→ JOB: Present all of the entries below as one numbered list of their lines, skipping any blank lines. Leave the pictures out of your answer.

→ PROVIDED DATA:
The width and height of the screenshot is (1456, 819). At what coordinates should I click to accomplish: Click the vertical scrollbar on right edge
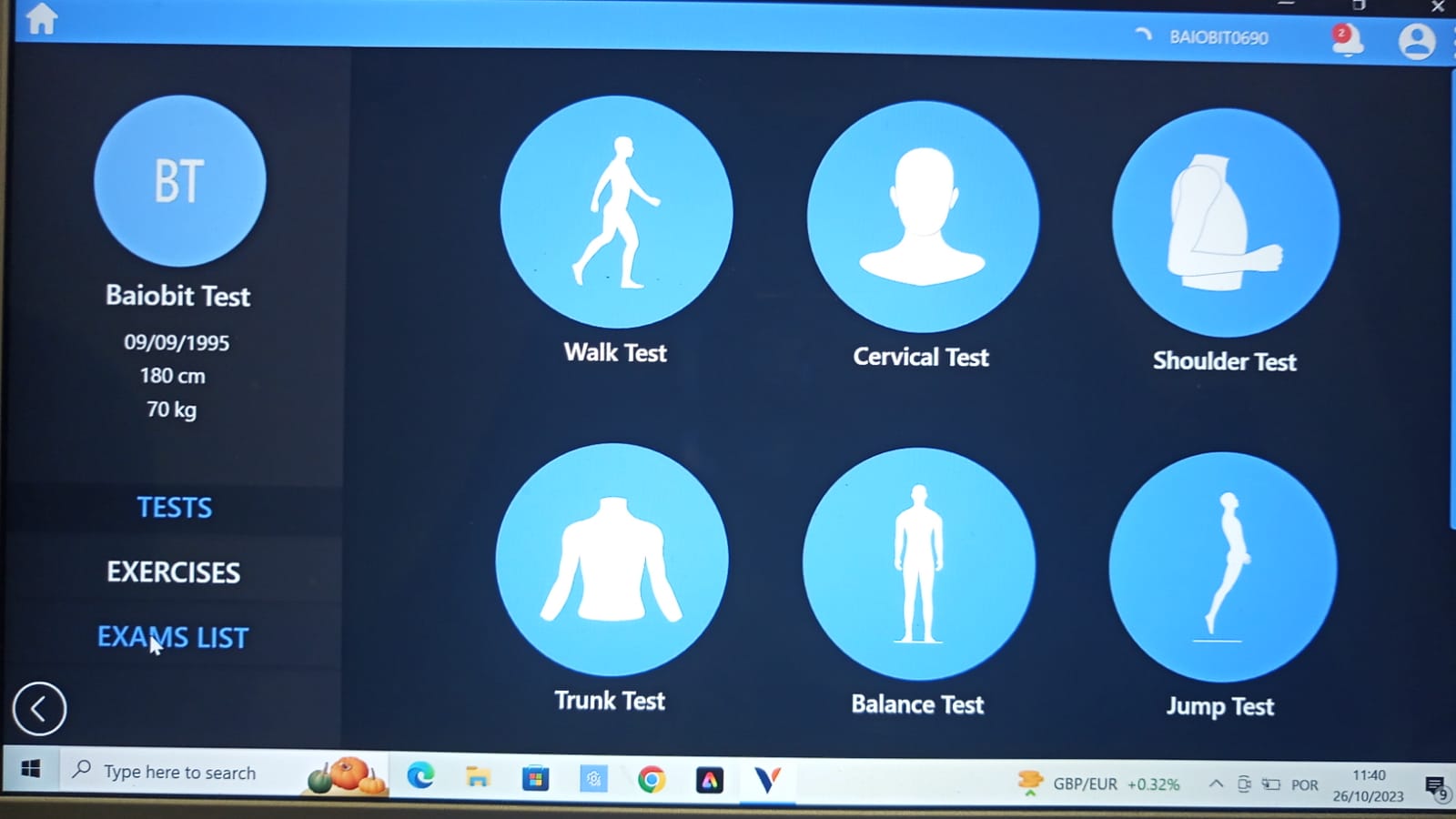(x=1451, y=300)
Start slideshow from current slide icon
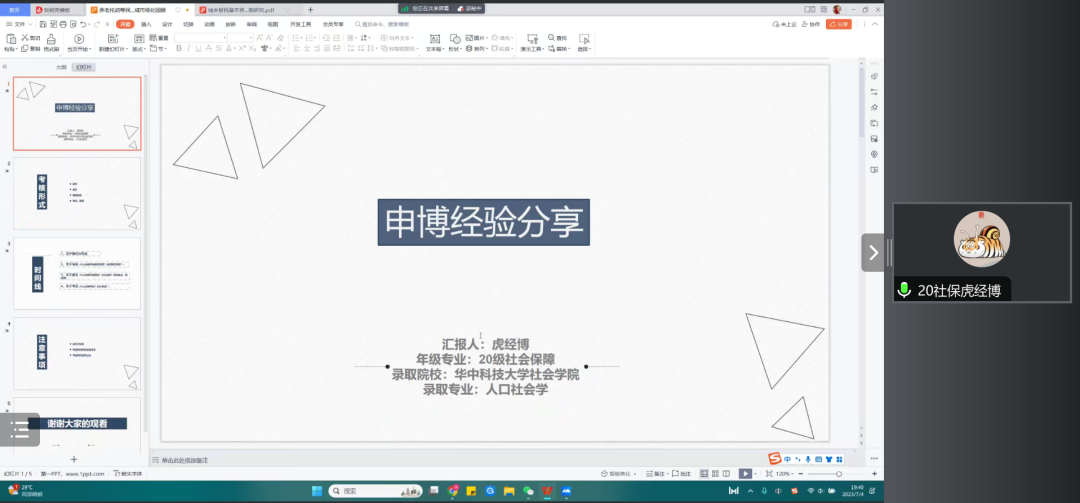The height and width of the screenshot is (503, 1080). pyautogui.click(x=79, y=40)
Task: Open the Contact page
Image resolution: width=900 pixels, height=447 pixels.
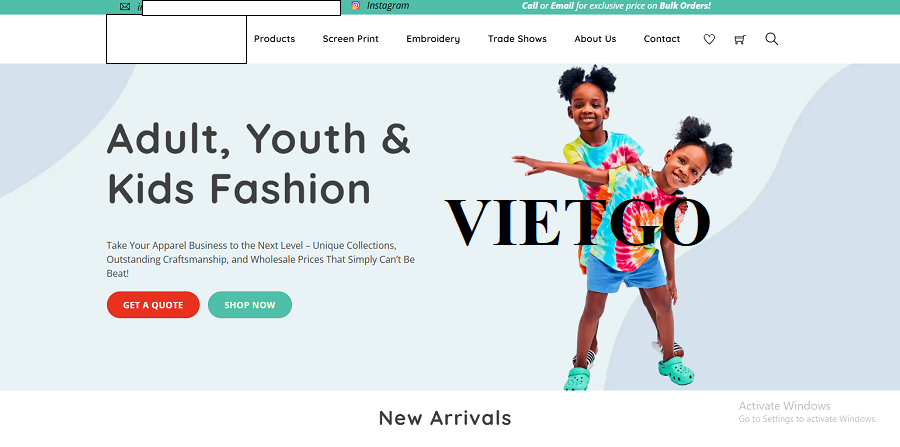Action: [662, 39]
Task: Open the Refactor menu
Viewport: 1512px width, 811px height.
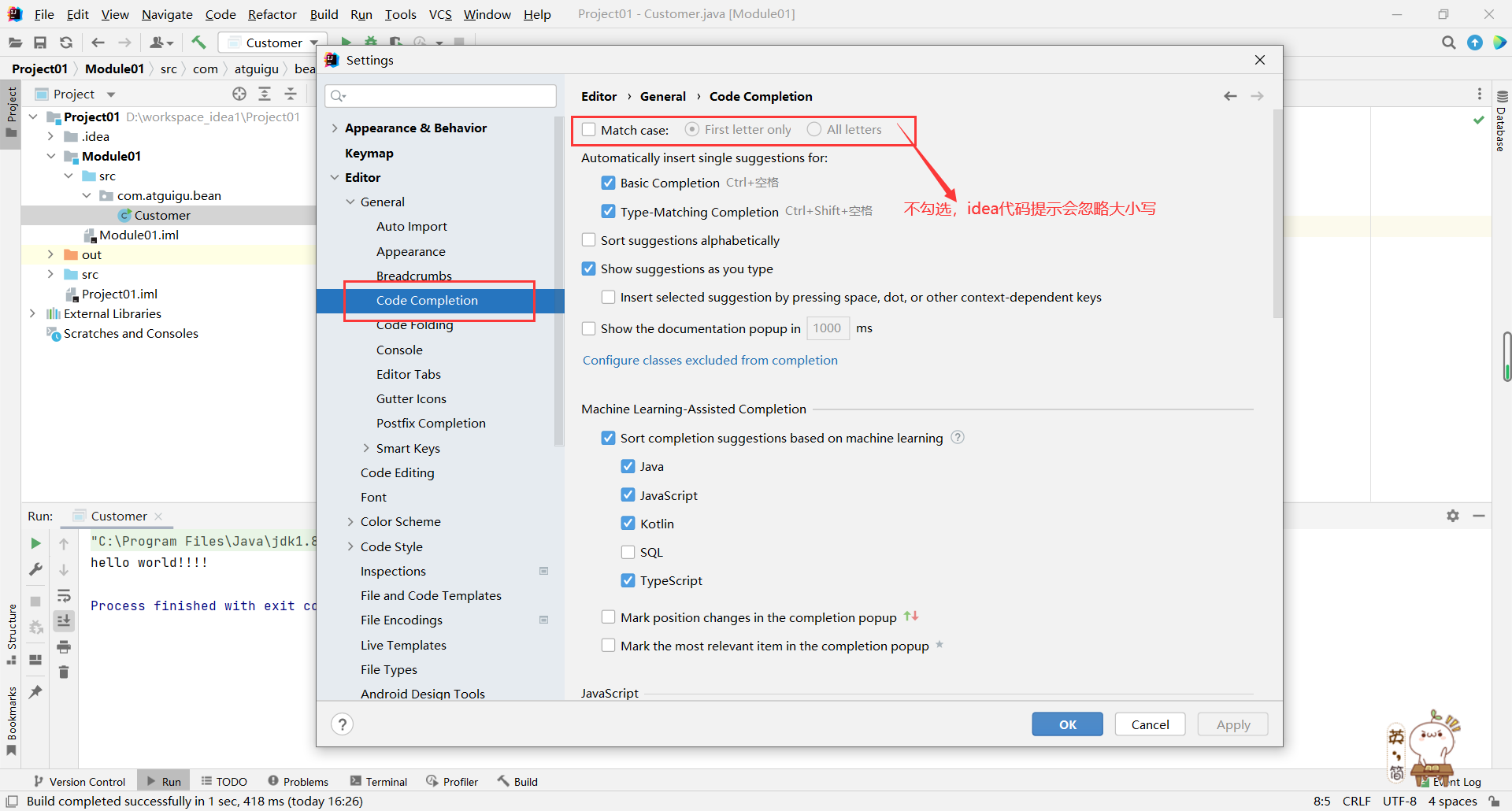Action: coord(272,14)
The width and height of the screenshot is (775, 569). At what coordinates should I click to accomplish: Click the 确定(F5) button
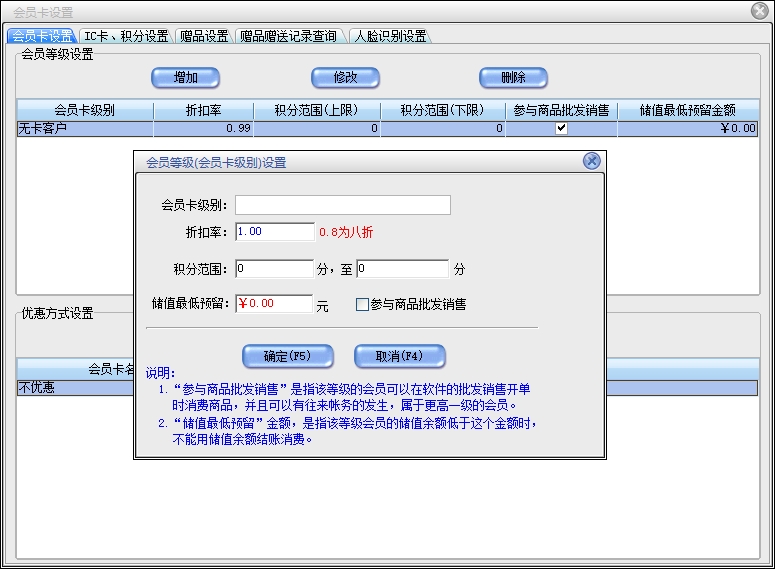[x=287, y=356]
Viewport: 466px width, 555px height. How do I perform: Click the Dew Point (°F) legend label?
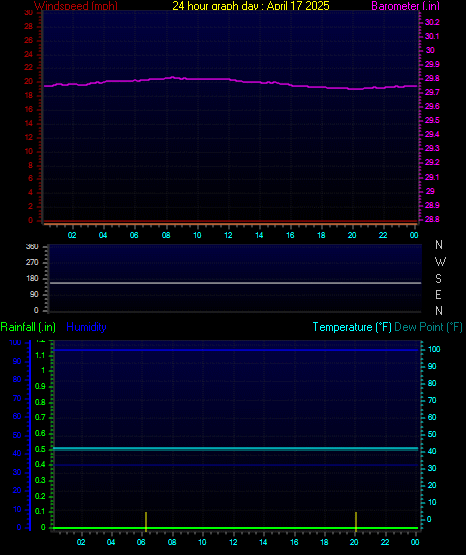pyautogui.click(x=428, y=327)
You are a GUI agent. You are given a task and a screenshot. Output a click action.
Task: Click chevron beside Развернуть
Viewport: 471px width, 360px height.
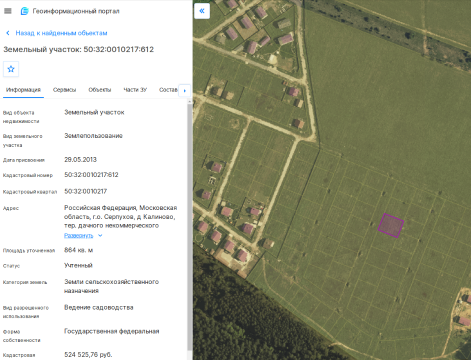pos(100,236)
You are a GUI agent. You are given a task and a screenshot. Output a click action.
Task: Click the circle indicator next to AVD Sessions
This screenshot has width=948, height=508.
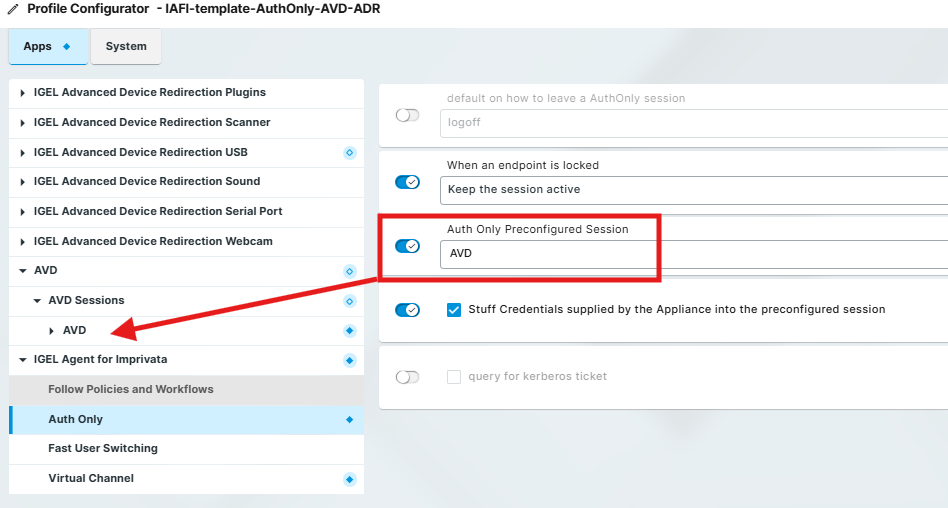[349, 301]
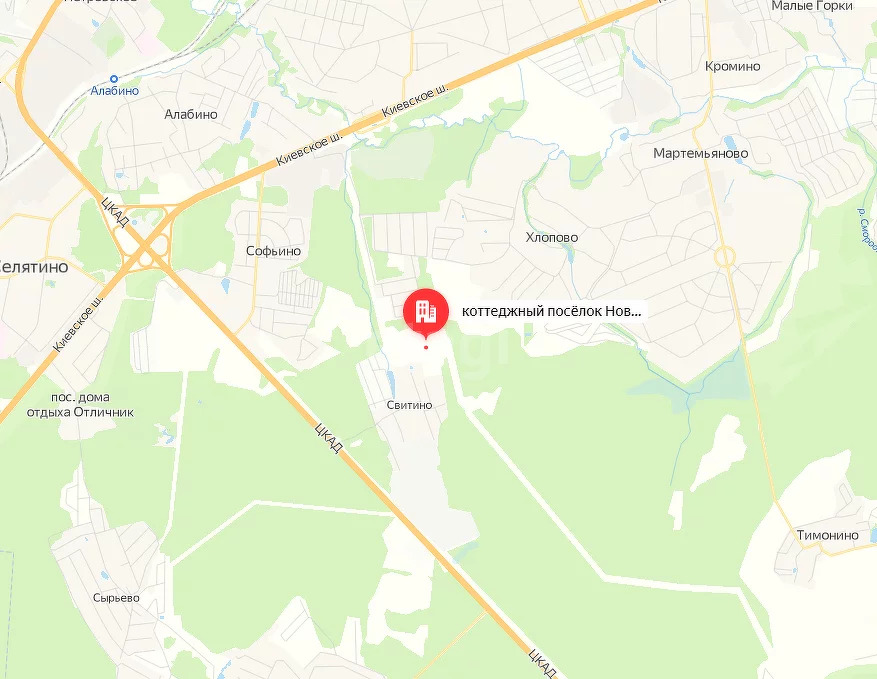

→ COMPLETE ANSWER:
1. The width and height of the screenshot is (1456, 819). At what coordinates should I click to accomplish: Click the vertical scrollbar on right edge
2. (x=1451, y=300)
3. Start slideshow from current slide icon
4. The height and width of the screenshot is (503, 1080). pyautogui.click(x=79, y=40)
5. Task: Open the Contact page
6. Image resolution: width=900 pixels, height=447 pixels.
7. Action: [662, 39]
8. Task: Open the Refactor menu
9. Viewport: 1512px width, 811px height.
10. Action: coord(272,14)
11. The width and height of the screenshot is (775, 569). At what coordinates should I click to accomplish: Click the 确定(F5) button
12. [x=287, y=356]
13. Viewport: 466px width, 555px height. How do I perform: Click the Dew Point (°F) legend label?
14. pyautogui.click(x=428, y=327)
15. You are a GUI agent. You are given a task and a screenshot. Output a click action.
16. Task: Click chevron beside Развернуть
17. Viewport: 471px width, 360px height.
18. pos(100,236)
19. You are a GUI agent. You are given a task and a screenshot. Output a click action.
20. Task: Click the circle indicator next to AVD Sessions
21. This screenshot has width=948, height=508.
22. [349, 301]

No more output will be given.